Effetto coronavirus anche sul carrello della spesa

Quali sono i prodotti che spariscono prima dagli scaffali dei supermercati

di Antonio De Felice
Effetto coronavirus anche sul carrello della spesa

Uno degli effetti del coronavirus è stato certamente quello di cambiare le abitudini di vita nel nostro paese. Niente più colazione al bar, aperitivo con gli amici, niente pizzerie e ristoranti.
Questo cambiamento di stile di vita improvviso, ha di fatto determinato anche un effetto domino sul carrello della spesa;  con prodotti che sono improvvisamente impennati nelle vendite tipo i disinfettanti per la casa, come andeggina e l’alcol etilico, finiti ai primi posti, chiara anche la motivazione: maggiore igiene della casa uguale minore possibilità che l’eventuale virus sopravviva.
Ma anche carta igienica e intimo per la persona sono cresciuti rispetto al solito.

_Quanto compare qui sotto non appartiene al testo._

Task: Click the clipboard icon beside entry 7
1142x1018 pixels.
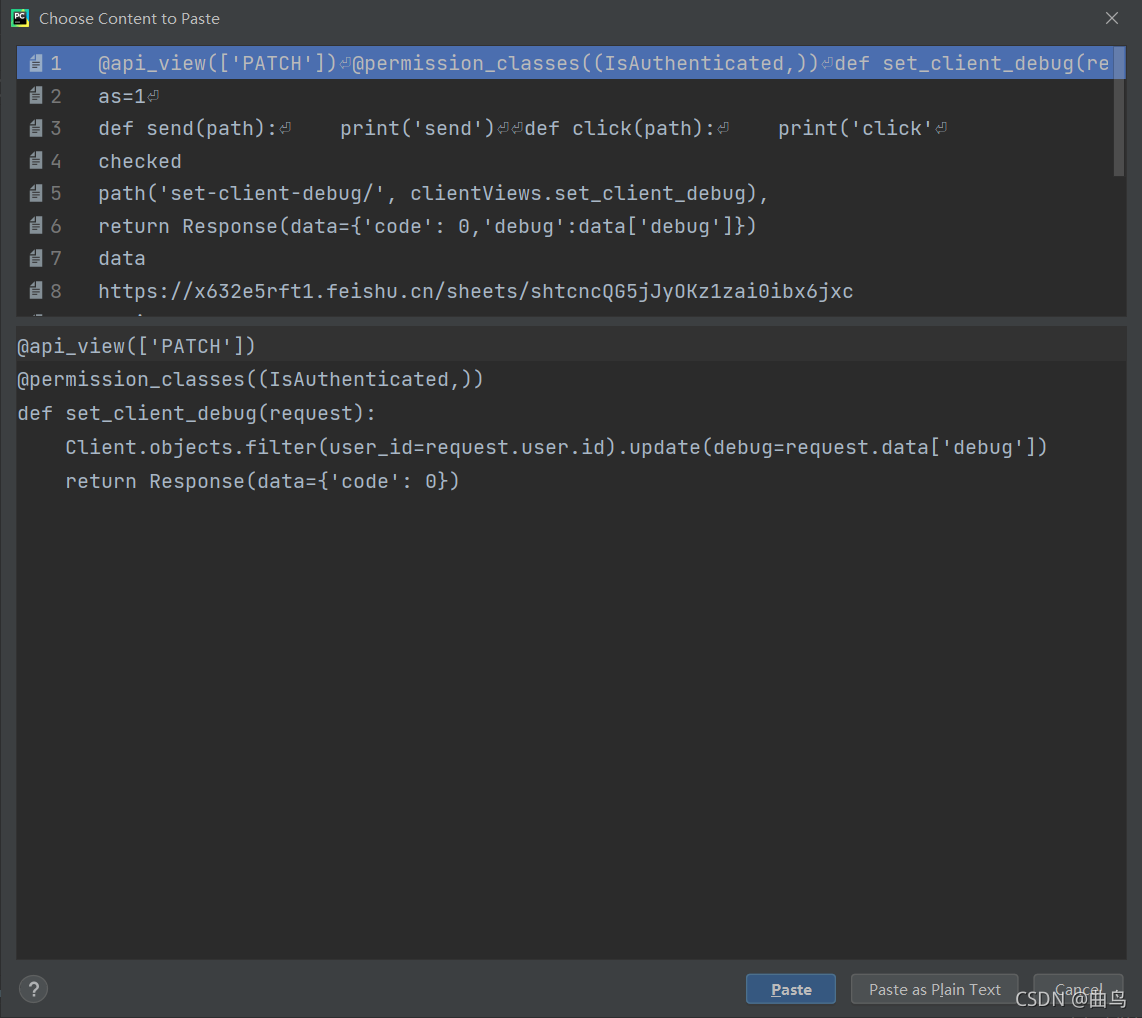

Impennata nelle vendite anche per gli integratori, con antiossidanti e vitamine a farla da padrone allo scopo di  le difese immunitarie dell’organismo.
Naturalmente la parte da leone è toccata ai generi di prima necessità è qui pasta farina zucchero caffè latte a lunga conservazione scatolame (dal legumi ai pelati fino al tonno) e olio l’hanno fatta da padrone, con l’idea di avere prodotti in casa con scadenza lunga per non morire di fame. Un passo indietro i surgelati, chiaro segno della scarsa capienza nei freezer.

Nella corsa a riempiere la dispensa gli italiani infine non hanno dimenticato i loro animali domestici con croccanti e cibi pronti soprattutto per cani e gatti acquistati in grasse quantità.

Si lascia all'uscita quotidiana l'acquisto di carne, pesce, frutta e verdure, salumi, latticini e pane fresco possono essere reperiti anche nelle botteghe sotto casa.

Insomma a casa si, ma senza dimenticare la buona tavola.